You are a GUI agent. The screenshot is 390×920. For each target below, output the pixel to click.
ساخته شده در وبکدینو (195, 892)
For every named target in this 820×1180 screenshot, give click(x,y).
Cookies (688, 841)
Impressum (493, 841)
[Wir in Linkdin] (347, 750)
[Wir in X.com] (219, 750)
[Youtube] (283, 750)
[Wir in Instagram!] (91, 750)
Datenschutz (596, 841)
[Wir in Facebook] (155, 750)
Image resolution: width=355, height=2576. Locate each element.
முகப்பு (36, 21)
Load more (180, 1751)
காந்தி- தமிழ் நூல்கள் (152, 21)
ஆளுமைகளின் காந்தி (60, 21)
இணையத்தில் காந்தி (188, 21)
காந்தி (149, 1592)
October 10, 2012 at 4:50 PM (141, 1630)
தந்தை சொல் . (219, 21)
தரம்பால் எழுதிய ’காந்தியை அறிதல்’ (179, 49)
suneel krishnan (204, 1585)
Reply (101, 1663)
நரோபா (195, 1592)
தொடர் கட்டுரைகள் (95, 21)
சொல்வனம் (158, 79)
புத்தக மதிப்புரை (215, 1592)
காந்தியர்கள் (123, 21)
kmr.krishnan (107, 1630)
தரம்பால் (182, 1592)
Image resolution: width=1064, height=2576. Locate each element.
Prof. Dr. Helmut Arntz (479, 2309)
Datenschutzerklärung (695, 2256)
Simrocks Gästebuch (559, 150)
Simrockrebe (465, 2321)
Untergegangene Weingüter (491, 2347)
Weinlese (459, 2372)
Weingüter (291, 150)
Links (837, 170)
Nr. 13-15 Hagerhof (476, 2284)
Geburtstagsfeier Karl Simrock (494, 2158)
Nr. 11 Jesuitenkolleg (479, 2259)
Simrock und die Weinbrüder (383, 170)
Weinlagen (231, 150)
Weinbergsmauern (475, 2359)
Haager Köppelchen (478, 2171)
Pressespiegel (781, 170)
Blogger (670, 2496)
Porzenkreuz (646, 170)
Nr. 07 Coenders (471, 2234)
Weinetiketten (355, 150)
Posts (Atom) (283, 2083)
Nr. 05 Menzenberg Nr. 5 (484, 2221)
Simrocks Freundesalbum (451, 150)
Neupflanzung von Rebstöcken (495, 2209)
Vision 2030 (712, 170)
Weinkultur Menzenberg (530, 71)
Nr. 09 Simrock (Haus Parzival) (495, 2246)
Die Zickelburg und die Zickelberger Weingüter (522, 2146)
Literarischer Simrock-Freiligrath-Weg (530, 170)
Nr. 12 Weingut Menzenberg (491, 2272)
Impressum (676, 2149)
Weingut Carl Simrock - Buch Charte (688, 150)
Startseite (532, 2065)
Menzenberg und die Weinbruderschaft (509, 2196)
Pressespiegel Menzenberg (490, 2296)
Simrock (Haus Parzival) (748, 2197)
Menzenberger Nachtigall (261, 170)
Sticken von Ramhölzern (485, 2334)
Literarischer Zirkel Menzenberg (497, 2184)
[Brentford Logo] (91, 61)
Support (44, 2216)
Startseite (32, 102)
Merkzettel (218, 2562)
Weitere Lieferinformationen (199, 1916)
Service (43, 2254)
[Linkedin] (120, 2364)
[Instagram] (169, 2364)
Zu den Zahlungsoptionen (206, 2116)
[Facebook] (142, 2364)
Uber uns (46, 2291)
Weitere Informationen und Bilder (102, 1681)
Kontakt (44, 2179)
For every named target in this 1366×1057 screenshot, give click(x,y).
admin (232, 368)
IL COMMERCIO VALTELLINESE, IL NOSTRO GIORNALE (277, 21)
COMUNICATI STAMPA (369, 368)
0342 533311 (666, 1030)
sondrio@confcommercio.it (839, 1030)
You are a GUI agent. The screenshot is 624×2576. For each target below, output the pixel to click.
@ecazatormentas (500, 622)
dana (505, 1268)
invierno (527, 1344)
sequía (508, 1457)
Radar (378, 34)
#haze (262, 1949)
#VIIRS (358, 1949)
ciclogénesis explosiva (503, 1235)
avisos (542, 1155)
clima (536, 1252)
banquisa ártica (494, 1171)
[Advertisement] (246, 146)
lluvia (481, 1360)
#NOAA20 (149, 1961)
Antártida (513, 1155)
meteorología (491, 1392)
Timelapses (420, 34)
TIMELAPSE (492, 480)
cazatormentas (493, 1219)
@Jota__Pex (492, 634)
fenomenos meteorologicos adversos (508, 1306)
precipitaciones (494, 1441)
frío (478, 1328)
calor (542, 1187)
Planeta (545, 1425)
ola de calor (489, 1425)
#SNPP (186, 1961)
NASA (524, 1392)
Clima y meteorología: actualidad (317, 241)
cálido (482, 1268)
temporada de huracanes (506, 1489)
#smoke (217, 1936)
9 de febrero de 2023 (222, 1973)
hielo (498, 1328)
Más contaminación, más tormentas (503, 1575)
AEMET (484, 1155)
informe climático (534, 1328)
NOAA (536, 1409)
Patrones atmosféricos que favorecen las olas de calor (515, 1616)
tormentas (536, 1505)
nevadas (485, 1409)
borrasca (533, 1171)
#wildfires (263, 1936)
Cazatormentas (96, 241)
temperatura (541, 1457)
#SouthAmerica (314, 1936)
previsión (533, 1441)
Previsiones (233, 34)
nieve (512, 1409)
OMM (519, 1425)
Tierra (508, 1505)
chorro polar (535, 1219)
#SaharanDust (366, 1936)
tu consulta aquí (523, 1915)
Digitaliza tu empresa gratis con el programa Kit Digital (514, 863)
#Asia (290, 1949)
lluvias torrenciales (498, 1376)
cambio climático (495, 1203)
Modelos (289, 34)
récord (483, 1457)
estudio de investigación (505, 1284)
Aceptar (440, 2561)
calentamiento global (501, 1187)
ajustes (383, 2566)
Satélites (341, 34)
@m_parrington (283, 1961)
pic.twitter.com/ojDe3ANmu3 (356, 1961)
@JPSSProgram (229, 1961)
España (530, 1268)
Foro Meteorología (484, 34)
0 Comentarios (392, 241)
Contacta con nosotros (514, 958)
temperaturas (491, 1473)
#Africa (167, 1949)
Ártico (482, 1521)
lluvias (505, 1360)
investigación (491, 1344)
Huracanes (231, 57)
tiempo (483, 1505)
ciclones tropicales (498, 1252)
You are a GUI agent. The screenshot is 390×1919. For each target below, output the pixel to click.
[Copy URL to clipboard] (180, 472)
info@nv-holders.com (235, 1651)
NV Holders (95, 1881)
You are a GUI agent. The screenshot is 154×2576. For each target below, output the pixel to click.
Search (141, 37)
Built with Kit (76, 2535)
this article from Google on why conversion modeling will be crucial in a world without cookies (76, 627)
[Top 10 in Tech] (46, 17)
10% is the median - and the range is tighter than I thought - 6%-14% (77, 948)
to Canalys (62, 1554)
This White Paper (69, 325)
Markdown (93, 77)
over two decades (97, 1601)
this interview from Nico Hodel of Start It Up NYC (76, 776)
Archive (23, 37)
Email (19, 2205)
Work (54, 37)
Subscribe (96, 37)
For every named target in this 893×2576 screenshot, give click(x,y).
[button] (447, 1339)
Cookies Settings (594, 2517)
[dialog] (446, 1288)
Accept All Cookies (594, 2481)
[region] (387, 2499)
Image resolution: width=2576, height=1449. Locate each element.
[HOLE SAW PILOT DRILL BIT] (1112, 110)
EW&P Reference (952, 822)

▸ WHAT IS REQUIRED: All of the data above must be repeated exactly.

▸ ANSWER SPACE:
You are a GUI agent. The screenshot is 390×920. For each target below, output the pixel to click.
ساخته شده در وبکدینو (195, 892)
For every named target in this 820×1180 screenshot, give click(x,y).
Cookies (688, 841)
Impressum (493, 841)
[Wir in Linkdin] (347, 750)
[Wir in X.com] (219, 750)
[Youtube] (283, 750)
[Wir in Instagram!] (91, 750)
Datenschutz (596, 841)
[Wir in Facebook] (155, 750)
Image resolution: width=355, height=2576. Locate each element.
முகப்பு (36, 21)
Load more (180, 1751)
காந்தி- தமிழ் நூல்கள் (152, 21)
ஆளுமைகளின் காந்தி (60, 21)
இணையத்தில் காந்தி (188, 21)
காந்தி (149, 1592)
October 10, 2012 at 4:50 PM (141, 1630)
தந்தை சொல் . (219, 21)
தரம்பால் எழுதிய ’காந்தியை அறிதல்’ (179, 49)
suneel krishnan (204, 1585)
Reply (101, 1663)
நரோபா (195, 1592)
தொடர் கட்டுரைகள் (95, 21)
சொல்வனம் (158, 79)
புத்தக மதிப்புரை (215, 1592)
காந்தியர்கள் (123, 21)
kmr.krishnan (107, 1630)
தரம்பால் (182, 1592)
Image resolution: width=1064, height=2576. Locate each element.
Prof. Dr. Helmut Arntz (479, 2309)
Datenschutzerklärung (695, 2256)
Simrocks Gästebuch (559, 150)
Simrockrebe (465, 2321)
Untergegangene Weingüter (491, 2347)
Weinlese (459, 2372)
Weingüter (291, 150)
Links (837, 170)
Nr. 13-15 Hagerhof (476, 2284)
Geburtstagsfeier Karl Simrock (494, 2158)
Nr. 11 Jesuitenkolleg (479, 2259)
Simrock und die Weinbrüder (383, 170)
Weinlagen (231, 150)
Weinbergsmauern (475, 2359)
Haager Köppelchen (478, 2171)
Pressespiegel (781, 170)
Blogger (670, 2496)
Porzenkreuz (646, 170)
Nr. 07 Coenders (471, 2234)
Weinetiketten (355, 150)
Posts (Atom) (283, 2083)
Nr. 05 Menzenberg Nr. 5 (484, 2221)
Simrocks Freundesalbum (451, 150)
Neupflanzung von Rebstöcken (495, 2209)
Vision 2030 (712, 170)
Weinkultur Menzenberg (530, 71)
Nr. 09 Simrock (Haus Parzival) (495, 2246)
Die Zickelburg und die Zickelberger Weingüter (522, 2146)
Literarischer Simrock-Freiligrath-Weg (530, 170)
Nr. 12 Weingut Menzenberg (491, 2272)
Impressum (676, 2149)
Weingut Carl Simrock - Buch Charte (688, 150)
Startseite (532, 2065)
Menzenberg und die Weinbruderschaft (509, 2196)
Pressespiegel Menzenberg (490, 2296)
Simrock (Haus Parzival) (748, 2197)
Menzenberger Nachtigall (261, 170)
Sticken von Ramhölzern (485, 2334)
Literarischer Zirkel Menzenberg (497, 2184)
[Brentford Logo] (91, 61)
Support (44, 2216)
Startseite (32, 102)
Merkzettel (218, 2562)
Weitere Lieferinformationen (199, 1916)
Service (43, 2254)
[Linkedin] (120, 2364)
[Instagram] (169, 2364)
Zu den Zahlungsoptionen (206, 2116)
[Facebook] (142, 2364)
Uber uns (46, 2291)
Weitere Informationen und Bilder (102, 1681)
Kontakt (44, 2179)
For every named target in this 1366×1057 screenshot, give click(x,y).
admin (232, 368)
IL COMMERCIO VALTELLINESE, IL NOSTRO GIORNALE (277, 21)
COMUNICATI STAMPA (369, 368)
0342 533311 (666, 1030)
sondrio@confcommercio.it (839, 1030)
You are a GUI agent. The screenshot is 624×2576. For each target below, output the pixel to click.
@ecazatormentas (500, 622)
dana (505, 1268)
invierno (527, 1344)
sequía (508, 1457)
Radar (378, 34)
#haze (262, 1949)
#VIIRS (358, 1949)
ciclogénesis explosiva (503, 1235)
avisos (542, 1155)
clima (536, 1252)
banquisa ártica (494, 1171)
[Advertisement] (246, 146)
lluvia (481, 1360)
#NOAA20 (149, 1961)
Antártida (513, 1155)
meteorología (491, 1392)
Timelapses (420, 34)
TIMELAPSE (492, 480)
cazatormentas (493, 1219)
@Jota__Pex (492, 634)
fenomenos meteorologicos adversos (508, 1306)
precipitaciones (494, 1441)
frío (478, 1328)
calor (542, 1187)
Planeta (545, 1425)
ola de calor (489, 1425)
#SNPP (186, 1961)
NASA (524, 1392)
Clima y meteorología: actualidad (317, 241)
cálido (482, 1268)
temporada de huracanes (506, 1489)
#smoke (217, 1936)
9 de febrero de 2023 (222, 1973)
hielo (498, 1328)
Más contaminación, más tormentas (503, 1575)
AEMET (484, 1155)
informe climático (534, 1328)
NOAA (536, 1409)
Patrones atmosféricos que favorecen las olas de calor (515, 1616)
tormentas (536, 1505)
nevadas (485, 1409)
borrasca (533, 1171)
#wildfires (263, 1936)
Cazatormentas (96, 241)
temperatura (541, 1457)
#SouthAmerica (314, 1936)
previsión (533, 1441)
Previsiones (233, 34)
nieve (512, 1409)
OMM (519, 1425)
Tierra (508, 1505)
chorro polar (535, 1219)
#SaharanDust (366, 1936)
tu consulta aquí (523, 1915)
Digitaliza tu empresa gratis con el programa Kit Digital (514, 863)
#Asia (290, 1949)
lluvias torrenciales (498, 1376)
cambio climático (495, 1203)
Modelos (289, 34)
récord (483, 1457)
estudio de investigación (505, 1284)
Aceptar (440, 2561)
calentamiento global (501, 1187)
ajustes (383, 2566)
Satélites (341, 34)
@m_parrington (283, 1961)
pic.twitter.com/ojDe3ANmu3 (356, 1961)
@JPSSProgram (229, 1961)
España (530, 1268)
Foro Meteorología (484, 34)
0 Comentarios (392, 241)
Contacta con nosotros (514, 958)
temperaturas (491, 1473)
#Africa (167, 1949)
Ártico (482, 1521)
lluvias (505, 1360)
investigación (491, 1344)
Huracanes (231, 57)
tiempo (483, 1505)
ciclones tropicales (498, 1252)
You are a GUI agent. The screenshot is 390×1919. For each target below, output the pixel to click.
[Copy URL to clipboard] (180, 472)
info@nv-holders.com (235, 1651)
NV Holders (95, 1881)
You are a GUI agent. The screenshot is 154×2576. For each target below, output the pixel to click.
Search (141, 37)
Built with Kit (76, 2535)
this article from Google on why conversion modeling will be crucial in a world without cookies (76, 627)
[Top 10 in Tech] (46, 17)
10% is the median - and the range is tighter than I thought - 6%-14% (77, 948)
to Canalys (62, 1554)
This White Paper (69, 325)
Markdown (93, 77)
over two decades (97, 1601)
this interview from Nico Hodel of Start It Up NYC (76, 776)
Archive (23, 37)
Email (19, 2205)
Work (54, 37)
Subscribe (96, 37)
For every named target in this 893×2576 screenshot, give click(x,y).
[button] (447, 1339)
Cookies Settings (594, 2517)
[dialog] (446, 1288)
Accept All Cookies (594, 2481)
[region] (387, 2499)
Image resolution: width=2576, height=1449. Locate each element.
[HOLE SAW PILOT DRILL BIT] (1112, 110)
EW&P Reference (952, 822)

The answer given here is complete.